[Action item] Once you reach the line containing "The width and height of the screenshot is (1680, 699)." in the data below, restate each line word for word up to and including the one containing "Given: Open Oracle's response to COVID-19".

┌─ Available records

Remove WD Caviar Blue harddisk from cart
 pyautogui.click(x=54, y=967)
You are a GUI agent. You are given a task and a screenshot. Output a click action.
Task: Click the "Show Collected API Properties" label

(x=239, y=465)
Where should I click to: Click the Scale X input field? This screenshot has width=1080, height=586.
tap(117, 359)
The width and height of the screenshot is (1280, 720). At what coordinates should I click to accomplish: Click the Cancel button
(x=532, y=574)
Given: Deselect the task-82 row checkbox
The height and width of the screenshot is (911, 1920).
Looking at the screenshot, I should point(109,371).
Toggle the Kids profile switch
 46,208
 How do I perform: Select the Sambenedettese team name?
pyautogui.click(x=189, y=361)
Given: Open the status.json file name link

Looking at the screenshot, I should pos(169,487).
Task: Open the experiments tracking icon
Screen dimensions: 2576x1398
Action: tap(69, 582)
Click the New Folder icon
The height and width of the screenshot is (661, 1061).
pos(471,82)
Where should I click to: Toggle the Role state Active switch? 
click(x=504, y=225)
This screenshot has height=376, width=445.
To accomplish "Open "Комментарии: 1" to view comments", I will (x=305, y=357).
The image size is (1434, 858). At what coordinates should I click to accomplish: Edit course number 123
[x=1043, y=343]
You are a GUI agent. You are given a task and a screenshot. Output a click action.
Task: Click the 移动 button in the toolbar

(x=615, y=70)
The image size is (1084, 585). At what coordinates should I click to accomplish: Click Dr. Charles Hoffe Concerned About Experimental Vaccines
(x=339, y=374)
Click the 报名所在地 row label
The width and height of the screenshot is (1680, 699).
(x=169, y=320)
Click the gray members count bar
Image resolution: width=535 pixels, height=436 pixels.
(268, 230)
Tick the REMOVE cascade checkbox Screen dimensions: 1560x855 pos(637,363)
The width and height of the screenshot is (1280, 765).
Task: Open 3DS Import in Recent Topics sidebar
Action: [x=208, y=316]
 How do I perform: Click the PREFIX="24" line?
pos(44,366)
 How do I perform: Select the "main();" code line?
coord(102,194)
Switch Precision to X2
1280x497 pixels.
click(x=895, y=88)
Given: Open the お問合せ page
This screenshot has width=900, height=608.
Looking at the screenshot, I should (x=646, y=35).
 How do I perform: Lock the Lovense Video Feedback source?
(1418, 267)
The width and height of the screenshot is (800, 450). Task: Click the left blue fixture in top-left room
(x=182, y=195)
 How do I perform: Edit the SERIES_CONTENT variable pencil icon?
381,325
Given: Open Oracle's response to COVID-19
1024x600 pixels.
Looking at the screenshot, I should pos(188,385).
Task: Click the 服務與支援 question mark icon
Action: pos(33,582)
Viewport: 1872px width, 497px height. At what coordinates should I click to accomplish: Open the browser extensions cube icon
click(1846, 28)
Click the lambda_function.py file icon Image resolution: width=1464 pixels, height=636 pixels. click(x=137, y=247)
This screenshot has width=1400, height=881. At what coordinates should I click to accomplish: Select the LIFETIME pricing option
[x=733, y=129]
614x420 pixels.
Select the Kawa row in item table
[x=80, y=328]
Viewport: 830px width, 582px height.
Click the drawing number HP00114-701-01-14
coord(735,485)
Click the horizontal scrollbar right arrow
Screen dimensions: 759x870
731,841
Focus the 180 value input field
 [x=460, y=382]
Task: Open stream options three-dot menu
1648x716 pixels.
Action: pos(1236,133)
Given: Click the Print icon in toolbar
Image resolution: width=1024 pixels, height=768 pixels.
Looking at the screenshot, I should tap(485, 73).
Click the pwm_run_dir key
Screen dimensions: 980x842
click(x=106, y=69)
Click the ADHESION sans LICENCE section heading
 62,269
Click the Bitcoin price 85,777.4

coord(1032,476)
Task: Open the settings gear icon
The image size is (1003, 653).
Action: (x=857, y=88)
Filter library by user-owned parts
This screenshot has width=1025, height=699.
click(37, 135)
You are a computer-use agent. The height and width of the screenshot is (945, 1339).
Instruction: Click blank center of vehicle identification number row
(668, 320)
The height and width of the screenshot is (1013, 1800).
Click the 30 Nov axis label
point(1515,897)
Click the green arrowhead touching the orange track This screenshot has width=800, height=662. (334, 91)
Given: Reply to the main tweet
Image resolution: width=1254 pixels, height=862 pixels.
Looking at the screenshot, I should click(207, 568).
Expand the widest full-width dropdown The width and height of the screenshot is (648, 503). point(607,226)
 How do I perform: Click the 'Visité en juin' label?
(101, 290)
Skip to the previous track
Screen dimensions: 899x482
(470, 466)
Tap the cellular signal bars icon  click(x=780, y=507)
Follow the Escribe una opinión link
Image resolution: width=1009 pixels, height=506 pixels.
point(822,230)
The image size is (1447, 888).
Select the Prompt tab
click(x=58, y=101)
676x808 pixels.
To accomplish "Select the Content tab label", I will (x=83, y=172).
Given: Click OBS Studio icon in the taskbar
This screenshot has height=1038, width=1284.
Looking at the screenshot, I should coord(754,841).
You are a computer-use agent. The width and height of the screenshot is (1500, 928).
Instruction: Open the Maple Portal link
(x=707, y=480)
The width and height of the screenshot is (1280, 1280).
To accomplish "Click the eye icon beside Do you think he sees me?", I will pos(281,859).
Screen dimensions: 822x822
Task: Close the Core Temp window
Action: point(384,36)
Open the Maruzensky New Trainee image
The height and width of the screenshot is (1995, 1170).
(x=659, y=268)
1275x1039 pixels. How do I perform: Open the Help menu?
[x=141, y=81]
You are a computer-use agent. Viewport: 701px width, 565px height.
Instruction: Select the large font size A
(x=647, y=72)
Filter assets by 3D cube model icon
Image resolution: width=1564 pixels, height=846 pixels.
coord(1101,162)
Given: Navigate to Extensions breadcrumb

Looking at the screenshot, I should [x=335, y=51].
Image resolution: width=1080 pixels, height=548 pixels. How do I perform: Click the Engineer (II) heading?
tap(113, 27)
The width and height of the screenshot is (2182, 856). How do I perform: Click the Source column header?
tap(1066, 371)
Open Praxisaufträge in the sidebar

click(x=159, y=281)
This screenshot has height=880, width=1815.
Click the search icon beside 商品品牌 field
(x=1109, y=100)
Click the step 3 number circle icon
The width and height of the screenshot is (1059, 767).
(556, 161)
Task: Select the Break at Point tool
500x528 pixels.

└─

[The answer]
The width and height of the screenshot is (1680, 699).
(x=169, y=320)
Click the gray members count bar
Image resolution: width=535 pixels, height=436 pixels.
(268, 230)
Tick the REMOVE cascade checkbox Screen dimensions: 1560x855 pos(637,363)
The width and height of the screenshot is (1280, 765).
Task: Open 3DS Import in Recent Topics sidebar
Action: [x=208, y=316]
 How do I perform: Click the PREFIX="24" line?
pos(44,366)
 How do I perform: Select the "main();" code line?
coord(102,194)
Switch Precision to X2
1280x497 pixels.
click(x=895, y=88)
Given: Open the お問合せ page
This screenshot has width=900, height=608.
Looking at the screenshot, I should (x=646, y=35).
 How do I perform: Lock the Lovense Video Feedback source?
(1418, 267)
The width and height of the screenshot is (800, 450). Task: Click the left blue fixture in top-left room
(x=182, y=195)
 How do I perform: Edit the SERIES_CONTENT variable pencil icon?
381,325
Given: Open Oracle's response to COVID-19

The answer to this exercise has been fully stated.